BEGIN EXCERPTED TEXT

Contemporary Amperex Technology Co., Limited (CATL) halts production, lithium carbonate hits the daily limit again, is there a shift in industrial policy?

Release Time:

2025-09-10


Contemporary Amperex Technology Co., Limited (CATL) halts production, lithium carbonate hits the daily limit again, is there a shift in industrial policy?

Picture of a lithium mine area in Yichun.

Abstract:

On the surface, the production halt is a procedural requirement after the license expires. However, given CATL's scale and political and business connections, it's unlikely they wouldn't have renewed the license before it expired. This unexpected production halt has sparked much speculation in the market.

 

August 11th, a seemingly ordinary Monday, yet it disturbed the lithium carbonate market due to an "earthquake" from Yichun, the "Asian Lithium Capital".


 

CATL's largest lithium mine project, the Yichun Xiaxiawo mine area, officially ceased production at 12:00 AM on August 9th due to the expiration of its mining license.


 

Although CATL stated on the investor interaction platform that this matter has little impact on the company's overall operations.


 

However, the impact on the capital market is still significant. On the first trading day after the news fermented, the capital market reacted violently: the main contract of lithium carbonate futures opened and immediately reached the daily limit of 8%, capped at 81,000 yuan/ton.


 


 


 

The surge in the futures market spread to the stock market, with the lithium mining sector opening strongly, and lithium mining concept stocks such as Tianqi Lithium, Ganfeng Lithium, and Shengxin Lithium Energy all hitting the daily limit.


 

Related stocks such as Rongjie Co., Ltd., Salt Lake Co., Ltd., Yahe Group, Tibet Mining, and Tianhua New Energy also rose. Hong Kong lithium stocks also rose across the board, with Ganfeng Lithium rising by over 20% at one point and Tianqi Lithium rising by over 18% at one point.


 


 


 


 

This series of chain reactions is clearly due to the sudden shutdown of the Xiaxiawo mine area and the complex reasons behind it.


 

This event is far more than a simple production interruption. On the surface, the production halt is a procedural requirement after the license expires. However, given CATL's scale and political and business connections, it's unlikely they wouldn't have renewed the license before it expired. This unexpected production halt has sparked much speculation in the market.


 

It occurred at a delicate juncture where lithium prices have experienced more than two years of deep corrections, and the industry is struggling with "involution" and losses, and it also coincides with the newly revised "Mineral Resources Law" coming into effect just over a month ago.


 

Therefore, the shutdown of Xiaxiawo is not just the shutdown of one mine area for CATL; it touches upon the deep logic of industrial policy and foreshadows a turning point in the future cyclical trend of the entire lithium battery industry chain.


 


 

01

The Xiaxiawo mine area suddenly "goes silent"


 

August 9th, Saturday, an ordinary weekend, but for investors who closely follow the lithium mining market, it was a sleepless night. Located in Yichun, Jiangxi, the Xiaxiawo mine area, CATL's largest investment and planned capacity lithium mica mine project to date, its mining license expired on this day.


 

Although the market had previously paid close attention to this time node, the expiration of the license before was not a problem.

END EXCERPTED TEXT
BEGIN DATA SECTION

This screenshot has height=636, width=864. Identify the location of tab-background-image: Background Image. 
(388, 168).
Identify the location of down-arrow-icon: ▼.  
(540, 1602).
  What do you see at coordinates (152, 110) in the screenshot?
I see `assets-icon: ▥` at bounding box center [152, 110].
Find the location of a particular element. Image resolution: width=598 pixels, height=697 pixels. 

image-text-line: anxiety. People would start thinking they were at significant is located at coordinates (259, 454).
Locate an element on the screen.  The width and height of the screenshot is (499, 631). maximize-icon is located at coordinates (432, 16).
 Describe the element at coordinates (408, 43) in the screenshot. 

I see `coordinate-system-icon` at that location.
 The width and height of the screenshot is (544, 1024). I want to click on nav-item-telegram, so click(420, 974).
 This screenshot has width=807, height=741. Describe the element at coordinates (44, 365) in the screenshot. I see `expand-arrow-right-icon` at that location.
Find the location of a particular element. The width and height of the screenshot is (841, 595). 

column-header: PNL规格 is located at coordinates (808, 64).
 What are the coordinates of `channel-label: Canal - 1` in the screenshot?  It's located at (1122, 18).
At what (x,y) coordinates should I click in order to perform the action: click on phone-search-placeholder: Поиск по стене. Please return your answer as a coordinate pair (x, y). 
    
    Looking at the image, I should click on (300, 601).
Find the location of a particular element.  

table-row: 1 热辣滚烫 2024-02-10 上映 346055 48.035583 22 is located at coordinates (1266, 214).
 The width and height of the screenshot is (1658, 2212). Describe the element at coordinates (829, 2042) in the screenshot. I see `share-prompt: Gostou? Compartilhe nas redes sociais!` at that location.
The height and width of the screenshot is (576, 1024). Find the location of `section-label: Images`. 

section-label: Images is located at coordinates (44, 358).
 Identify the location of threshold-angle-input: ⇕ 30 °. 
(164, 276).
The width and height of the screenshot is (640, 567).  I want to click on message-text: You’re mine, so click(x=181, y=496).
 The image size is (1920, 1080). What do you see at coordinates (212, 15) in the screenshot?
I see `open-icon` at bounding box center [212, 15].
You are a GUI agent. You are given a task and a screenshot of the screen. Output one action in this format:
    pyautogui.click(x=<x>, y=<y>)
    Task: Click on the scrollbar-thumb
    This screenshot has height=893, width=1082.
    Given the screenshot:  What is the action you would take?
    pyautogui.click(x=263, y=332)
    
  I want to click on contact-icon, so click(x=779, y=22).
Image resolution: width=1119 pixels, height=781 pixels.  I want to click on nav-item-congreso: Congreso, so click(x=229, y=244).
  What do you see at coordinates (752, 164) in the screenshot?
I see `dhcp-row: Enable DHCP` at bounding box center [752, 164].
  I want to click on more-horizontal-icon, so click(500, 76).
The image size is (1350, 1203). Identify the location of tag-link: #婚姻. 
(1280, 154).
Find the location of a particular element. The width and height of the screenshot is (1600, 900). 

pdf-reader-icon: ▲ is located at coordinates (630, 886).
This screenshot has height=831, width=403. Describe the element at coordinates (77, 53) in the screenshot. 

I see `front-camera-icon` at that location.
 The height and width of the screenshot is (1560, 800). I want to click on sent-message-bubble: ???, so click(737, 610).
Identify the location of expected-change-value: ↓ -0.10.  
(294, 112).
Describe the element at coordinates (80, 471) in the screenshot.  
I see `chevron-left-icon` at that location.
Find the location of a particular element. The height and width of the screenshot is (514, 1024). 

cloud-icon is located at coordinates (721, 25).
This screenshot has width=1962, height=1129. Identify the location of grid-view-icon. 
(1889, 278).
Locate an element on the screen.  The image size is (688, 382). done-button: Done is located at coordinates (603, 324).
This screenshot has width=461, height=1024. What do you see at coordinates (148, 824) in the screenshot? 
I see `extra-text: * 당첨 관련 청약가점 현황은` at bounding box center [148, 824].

END DATA SECTION

BRIEF A:
Decide whether each of the following statements agrees with the article on the CATL production halt. Answer yes or no for each, and quote the deciding words of the article exactly. (i) The Xiaxiawo mine area stopped production at 12:00 AM on August 9th. (ii) The main contract of lithium carbonate futures was capped at 81,000 yuan/ton. (iii) In Hong Kong, Tianqi Lithium rose by over 20% at one point.
BRIEF B:
Revise the article on the CATL production halt from "The surge in" up to and including "the daily limit.", replacing "stock market" with "equity market".
BRIEF C:
Continue the article on the CATL production halt from the point at which it stops.

ANSWER SPACE A:
(i) Yes: "officially ceased production at 12:00 AM on August 9th due to the expiration of its mining license."
(ii) Yes: "capped at 81,000 yuan/ton."
(iii) No: "with Ganfeng Lithium rising by over 20% at one point and Tianqi Lithium rising by over 18% at one point."

ANSWER SPACE B:
The surge in the futures market spread to the equity market, with the lithium mining sector opening strongly, and lithium mining concept stocks such as Tianqi Lithium, Ganfeng Lithium, and Shengxin Lithium Energy all hitting the daily limit.

ANSWER SPACE C:
 

However, the market's attention is focused on this, not only because it is a key layout for CATL to secure upstream resources, but also because it is regarded as an important indicator of the supply side of the industry.


 

In order to confirm whether the production halt would occur on schedule, some investors with real money staged a "hardcore" on-site stakeout.


 

According to media reports and investor accounts, some people drove around from small roads at around 9 pm on August 9th, spending nearly two hours hiking to the top of the mountain opposite the mine area. In the sultry summer night, they set up equipment; some investors were described as "shirtless" waiting on the mountaintop, just to witness firsthand whether the Xiaxiawo mine area would stop production.


 

According to these eyewitnesses, as the clock struck midnight, the mine area, which had been roaring all night, really fell silent. The lights on the mountain gradually went out, excavators, bulldozers, and conveyors and other heavy equipment all stopped operating, the once deafening machine sounds and occasional gunfire stopped abruptly, and the entire valley was unusually quiet.


 

Meanwhile, others used technological means to obtain more accurate information. Some reports say that investors launched drones in villages near the mine area, hoping to get close to scout the mine's equipment layout and shutdown details.


 

This information was recorded by them and quickly spread within social media and investment circles, becoming the direct fuse that ignited market sentiment. Lithium carbonate futures and the lithium mining sector opened higher and went higher, becoming one of the most dazzling commodities and sectors of the day.


 

The logic behind this capital feast triggered by a mine shutdown is clear and direct: against the backdrop of long-term low lithium prices and widespread losses or meager profits across the industry, any substantial contraction in supply may become a key variable in breaking the weak supply-demand balance and catalyzing price reversal.


 

Caption: The machines in the Xiaxiawo mine area have stopped.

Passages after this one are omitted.